> [Selected text]:
※ ※ ※

But I found one of those people. He believed in me and the film, and through that support and $9 million—shot in 35 days and prepped in four weeks, which is insane for a movie which is a period piece set in Cuba, and not being able to go to Cuba to shoot it—we made the movie. We started approaching major festivals around the world to show the movie. The first one we approached was Toronto Film Festival. I get a word back from the distributor, who was a foreign distributor, saying they called. They said halfway through the movie they thought the movie would open the festival. Then once the movie was over, it was a pass. And I go, “We went from opening the festival to a pass in the context of two hours?” And I said, “Oh I see. I see the first half of the movie, it was the anti-Batista rebellion, and the second half of the movie was Fidel Castro’s betrayal of his own revolution. Oh, I see. I get it now.” And it began like that.

Festivals all around the world began to pass on the film. Festivals that I had been to with many other movies. And there was one gentleman who did not pass, and he’s here tonight, Mr. Tom Luddy from the Telluride. And he honored us with the opening night of the Telluride film Festival, and a tribute to Cabrera Infante who had passed away. And we showed the movie, I believe it was six times, which I think, Tom, if you correct me, was maybe like a record in the festival, correct?

Tom Luddy

Yes.

※ ※ ※

> [Provided records]:
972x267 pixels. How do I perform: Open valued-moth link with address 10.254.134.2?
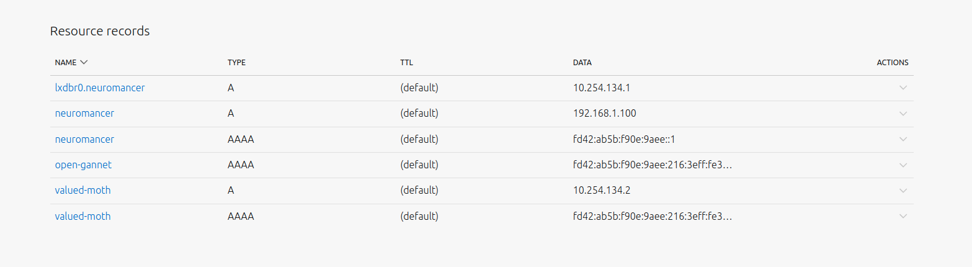coord(82,191)
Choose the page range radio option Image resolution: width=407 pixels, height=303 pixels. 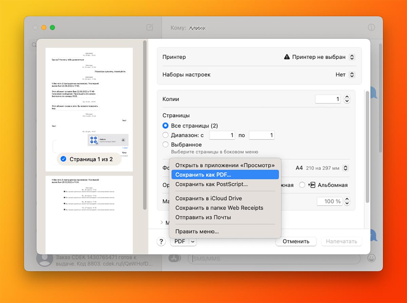[x=166, y=135]
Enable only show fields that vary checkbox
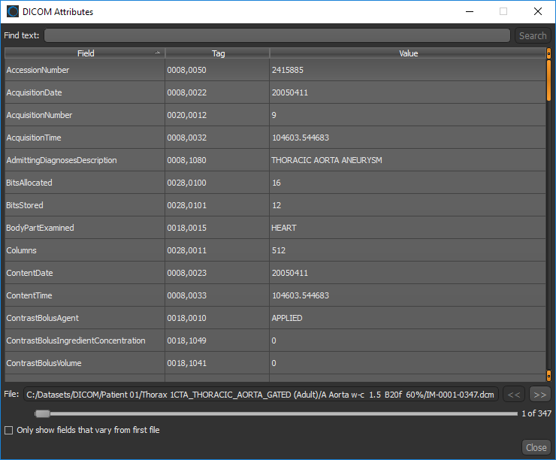Screen dimensions: 556x460 [9, 431]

※ ※ ※

> [Aim 1]: Please shorten the paragraph of the talk about the Cuba film that begins "Festivals all around the world began to pass" into a brief list of its main facts.
> [Aim 2]: Translate the sentence "We started approaching major festivals around the world to show the movie." from the talk about the Cuba film into Spanish.
> [Aim 3]: Update the talk about the Cuba film from "Festivals all around" to "the festival, correct?", changing "opening night" to "closing night".
These rows have no connection to the talk about the Cuba film.

> [Exercise solution 1]:
- Festivals around the world passed on the film, including ones the speaker had attended with many other movies.
- Tom Luddy of Telluride, who was present that night, did not pass.
- Telluride gave the film its opening night, along with a tribute to Cabrera Infante, who had passed away.
- The movie was shown about six times, which the speaker thought might be a festival record.

> [Exercise solution 2]: Empezamos a acercarnos a festivales importantes de todo el mundo para mostrar la película.

> [Exercise solution 3]:
Festivals all around the world began to pass on the film. Festivals that I had been to with many other movies. And there was one gentleman who did not pass, and he’s here tonight, Mr. Tom Luddy from the Telluride. And he honored us with the closing night of the Telluride film Festival, and a tribute to Cabrera Infante who had passed away. And we showed the movie, I believe it was six times, which I think, Tom, if you correct me, was maybe like a record in the festival, correct?